Lawrence è stato tante volte in Calabria negli ultimi venti anni, non solo per iniziative pubbliche ma anche e soprattutto perché era innamorato del paesaggio calabrese, delle sue linee, delle sue forme, del cibo e del calore familiare che ha sempre trovato in questi luoghi e nella sua gente. Proprio, qui, in questa veranda a Lazzaro, ha creato una intera serie pittorica ribattezzata l’”Ulisse calabrese”», racconta Giada Diano che in quella stessa veranda ci ha accolto circondata da libri e quadri di Lawrence.

Intellettuale e artista del dissenso puro, è stato editore - con la sua casa editrice City Lights books di San Francisco ha pubblicato il dissenso a 360 gradi e ha dato una casa alla Beat generation -  scrittore e artista intriso di un’anarchia di fondo che ha sempre impedito che fosse inserito in una categoria definita, in uno schema. «Mai dimenticare che il nostro ruolo è di essere dissidenti fino in fondo», diceva sempre.

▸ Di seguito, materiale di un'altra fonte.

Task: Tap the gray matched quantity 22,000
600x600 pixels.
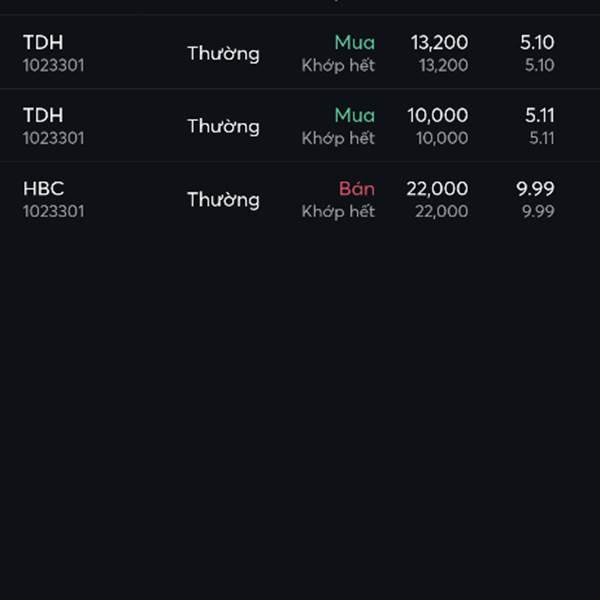Action: coord(442,211)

Le mostre e i libri insieme

Giada Diano e Lawrence Ferlinghetti hanno condiviso venti anni di vita in cui importanti sono state le collaborazioni per pubblicazioni e mostre.

La traduzione della raccolta “Poesia come arte che insorge” per Giunti e poi ancora i suoi Diari di viaggio dagli 1950 al 2010 pubblicati da W. W.Northon a New York e poi tradotti in Italia per Il Saggiatore. «Pagine in cui Lawrence, viaggiatore ossessivo, racconta dei suoi itinerari straordinari a Cuba, in Nicaragua, subito dopo la rivoluzione, nella Berlino divisa dal muro», sottolinea la scrittrice e traduttrice reggina che ha anche tradotto, per edizioni Clichy, anche l’ultima sua opera, “Little Boy”, assolutamente sfuggente ad ogni genere letterario.

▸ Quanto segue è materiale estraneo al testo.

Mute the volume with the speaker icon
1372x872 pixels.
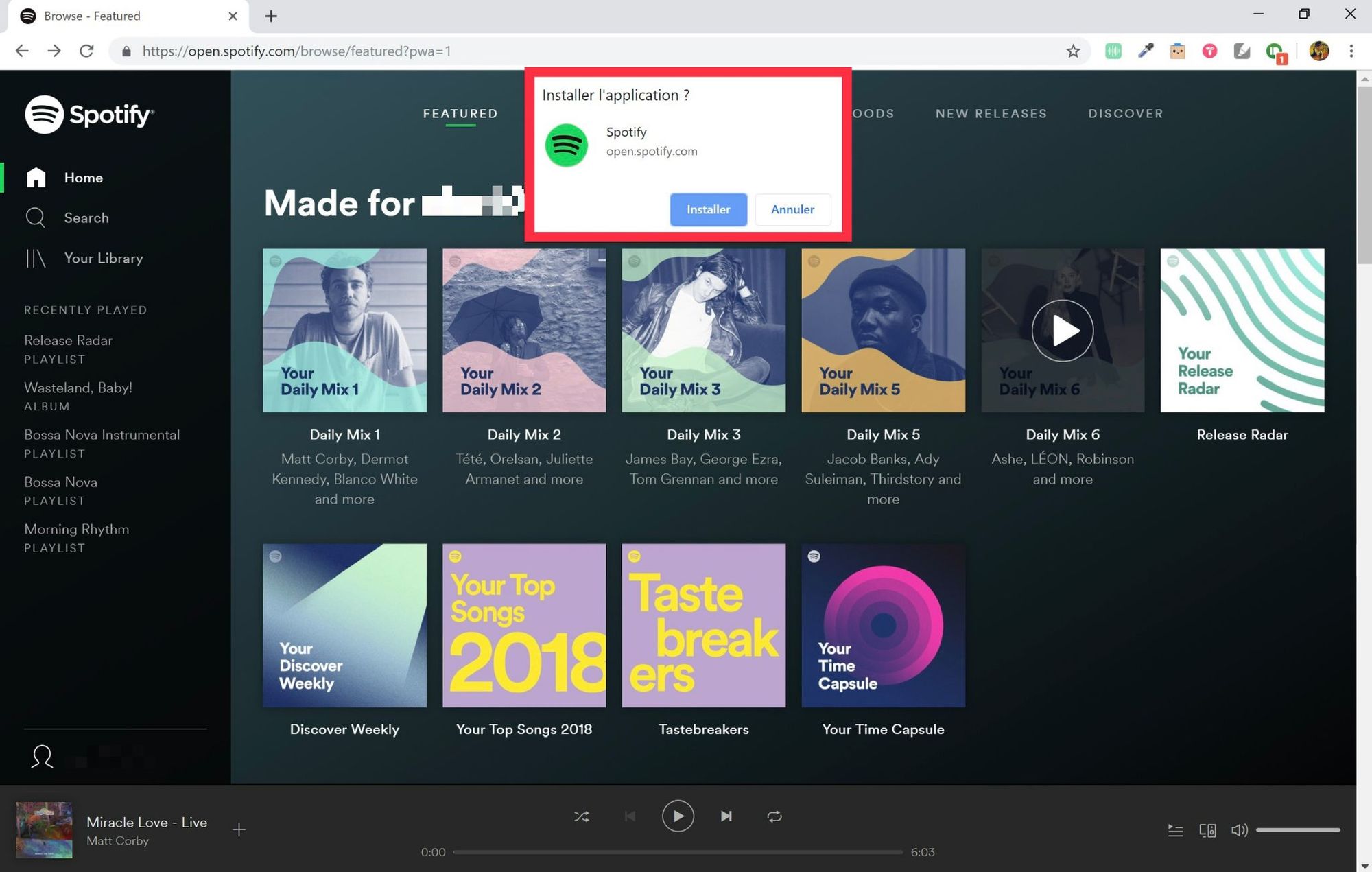click(1239, 831)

Tra le pubblicazioni anche “Il Mare dentro di noi”, il cofanetto contenente le poesie ispirate al mare – tra le quali “Ulisse calabrese” scritta sempre a Lazzaro, in cui Ulisse non ritorna da Penelope perché incantato dalle lattaie calabresi - e la riproduzione delle 21 opere della serie pittorica poi divenuta anche la mostra “Sulla Rotta di Ulisse”, allestita con la storica calabrese dell'arte Elisa Polimeni al Museo Archeologico di Napoli, a Rocca Imperiale, a Reggio Calabria e a Siderno.«Visto il suo legame speciale, l’idea è sempre stata quella di creare un centro per le Arti in Italia di cui queste serie diventasse il nucleo. Spero che questa idea prima o poi si realizzi. In fondo queste opere sono un possesso curatoriale che io vorrei valorizzare, rendendolo fruibile. La serie è nata da un’ispirazione intimamente calabrese per questo Lawrence ha deciso di lasciarla, attraverso di me, al territorio», spiega Giada Diano che sempre con Elisa Polimeni, nel 2010, ha curato una imponente retrospettiva sui 60 anni della sua pittura. La mostra ha fatto tappa a Roma e a Reggio Calabria.

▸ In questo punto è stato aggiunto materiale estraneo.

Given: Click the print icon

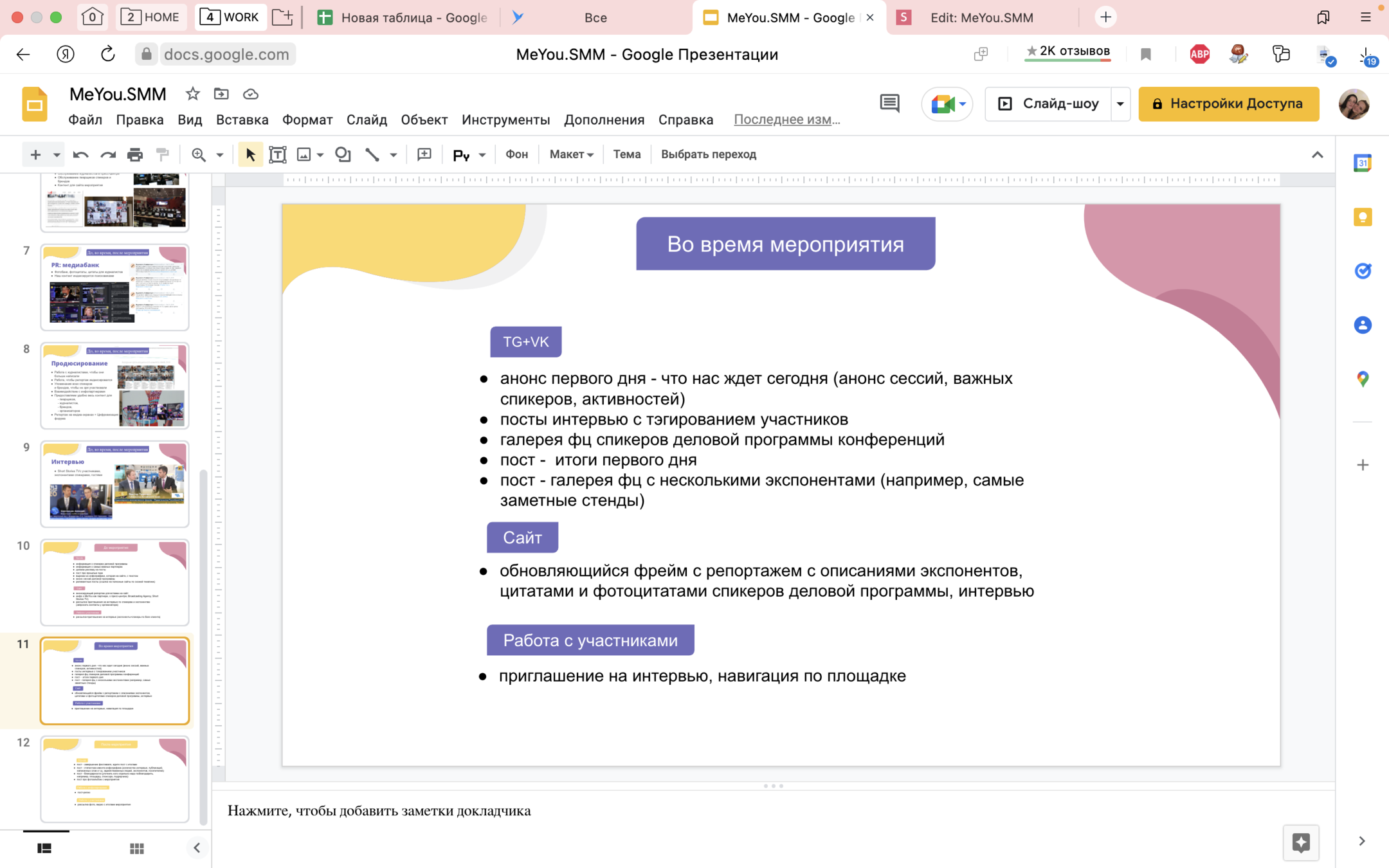Looking at the screenshot, I should pos(135,155).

Viaggiatore “on the road” che ha cercato e coltivato le proprie radici anche italiane e che è rifuggito da ogni forma di omologazione e soggezione, s’è andato lo scorso 22 febbraio. Avrebbe compiuto 102 anni il prossimo 24 marzo. Per i suoi cento anni di libri e quadri, al numero 261 di Columbus Avenue a San Francisco, dove ha sede la City Lights Books, ha avuto luogo nel 2019 l’anteprima del documentario sulla sua vita, autoprodotto da Giada Diano e Elisa Polimeni, titolo “A Lifetime in Poetry”.

«Era stato il nostro regalo per il suo secolo di vita. Lui lo adorava come fosse un piccolo gioiello che raccontava delle cose di lui che nessun altro aveva raccontato», conclude Giada Diano.